Automation and artificial intelligence, an opportunity to strengthen the public sector

CAF stresses that this can generate complementarity effects, increase employment in a significant number of tasks and generate employment in the public sector in the region


Automation and artificial intelligence (AI) have brought new challenges for governments and countries, including developing a workforce with the right profiles and skills to adapt to the transformation that jobs in different sectors will undergo in the future. 

According to a study conducted by CAF "Potential impact of the use of artificial intelligence in public employment in Latin America", although certain tasks within occupations can be automated, which would imply a displacement of human labour, the effect of automation, there are others for which technology, instead of substituting, complements or enhances human labour and allows workers' productivity to increase.

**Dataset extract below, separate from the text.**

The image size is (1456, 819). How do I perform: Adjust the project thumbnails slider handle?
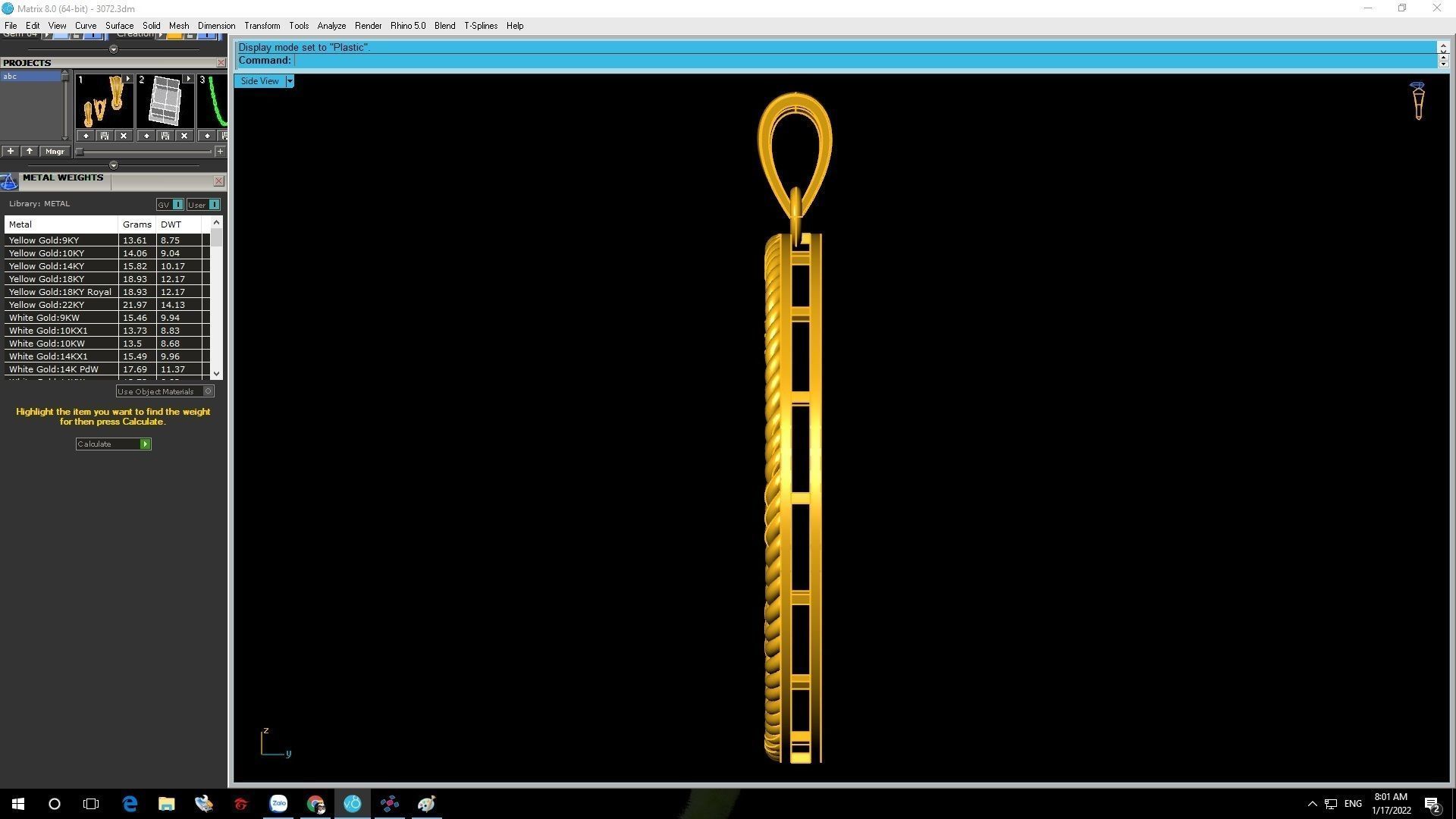click(x=80, y=152)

Emerging technologies and in particular artificial intelligence (AI) have become drivers of economic transformation in multiple sectors and industries. They also have high disruptive potential to transform public administrations in the digital era, improving the definition of public policies, the delivery of services to citizens and the internal efficiency of administrations.

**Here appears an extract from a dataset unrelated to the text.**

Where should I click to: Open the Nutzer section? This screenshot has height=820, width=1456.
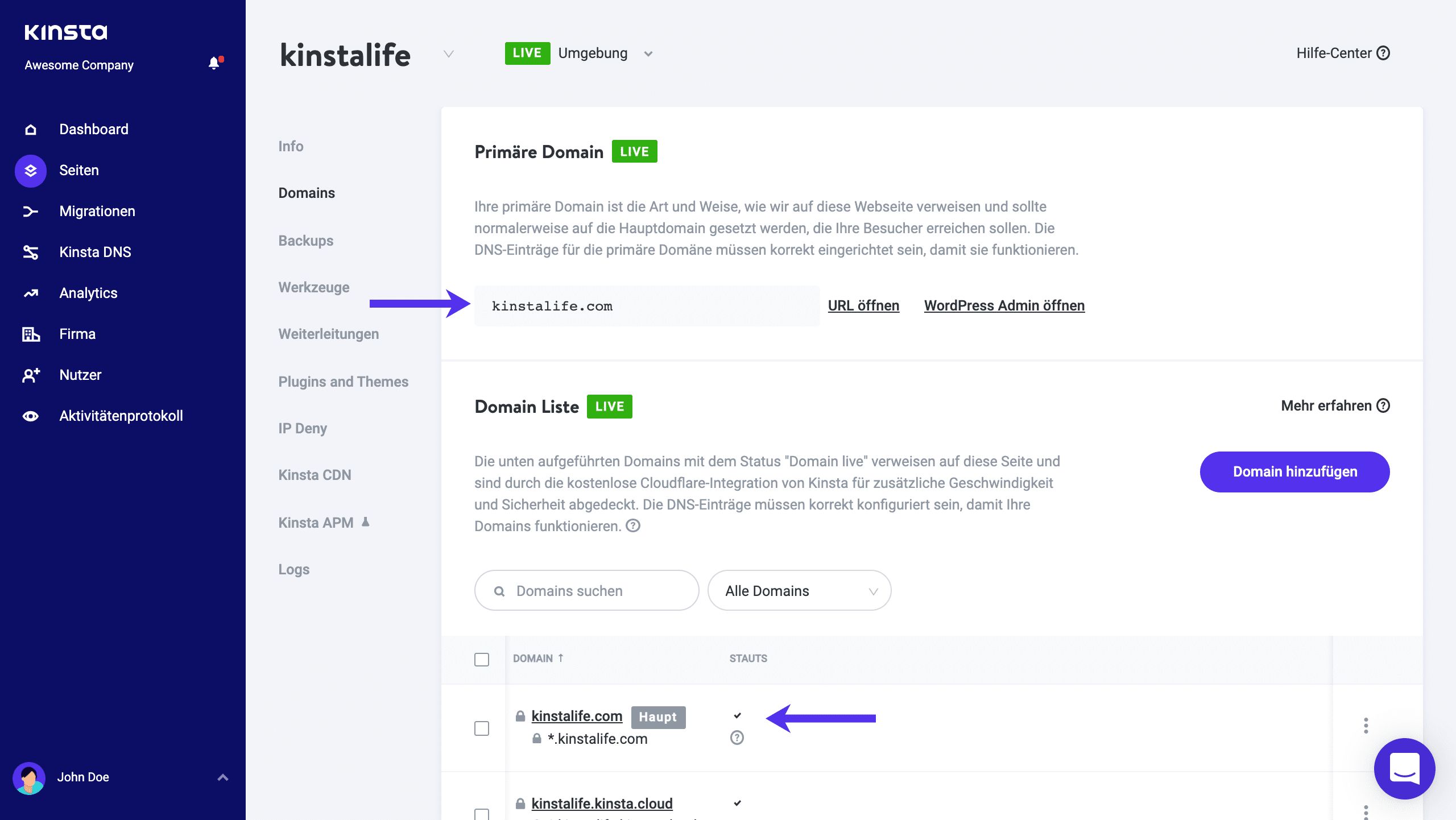80,375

Positive effects of automation and AI on employment may be even greater than the displacement effects of human labour. For example, studies on the relationship between automation, productivity and employment in 18 countries over the period 1970-2007 concluded that technological progress increases aggregate employment, as reductions in employment in automated industries (direct effect) are offset by increases in employment in other related consumer industries and by increases in aggregate demand in the economy (indirect effect).

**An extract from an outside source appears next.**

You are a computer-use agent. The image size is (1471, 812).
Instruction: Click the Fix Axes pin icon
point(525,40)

However, public administrations face the challenge of developing comprehensive strategies for training digital talent, covering all levels of organisations, with specific strategies for segments such as the management team, specialised areas (information and communication technologies, data science, public innovation) and areas that respond to the entities' mission objectives.

"The world's leading companies in technology adoption, including AI, are implementing strategies to ensure that their current and future workforces have the knowledge and skills needed in the new environment, and are prepared to take advantage of new technologies through four types of strategies: coaching and training programmes, workforce skills diagnostic systems, creation of cross-functional teams to drive AI adoption, and creation of new roles and employee empowerment initiatives to achieve cultural change," says Guillermo Cruz Alemán, author of the study.

The AI/4RI skills development strategies recommended in the CAF report are classified according to three approaches and different profiles of public servants: (i) reskilling oriented to employees whose tasks may be replaced by automation or AI; (ii) upskilling for AI or IT specialists, non-specialist users, managers and other workers of the entities with customised content according to the respective profiles; and (iii) recruitment of new employees with the hard and soft skills required by governments.

"AI has a high disruptive potential to reset public administrations in the digital era. At CAF, we promote digital modernisation to foster more agile, open and innovative governments, which rely on new technologies and data intelligence and promote improvements in the efficiency of administrations and the quality of services to citizens," said Antonio Silveira, CAF's Manager of Physical Infrastructure and Digital Transformation.

In recent years, governments and companies globally have become aware of the disruptive potential of 4RI technologies, especially AI. These technologies are increasingly being implemented to increase efficiency and productivity, as well as to improve business insight and design and implement better services for users. 

CAF has expressed its commitment to become the Green Bank of Latin America, an ally of governments and the private sector to achieve development goals in all Latin American countries.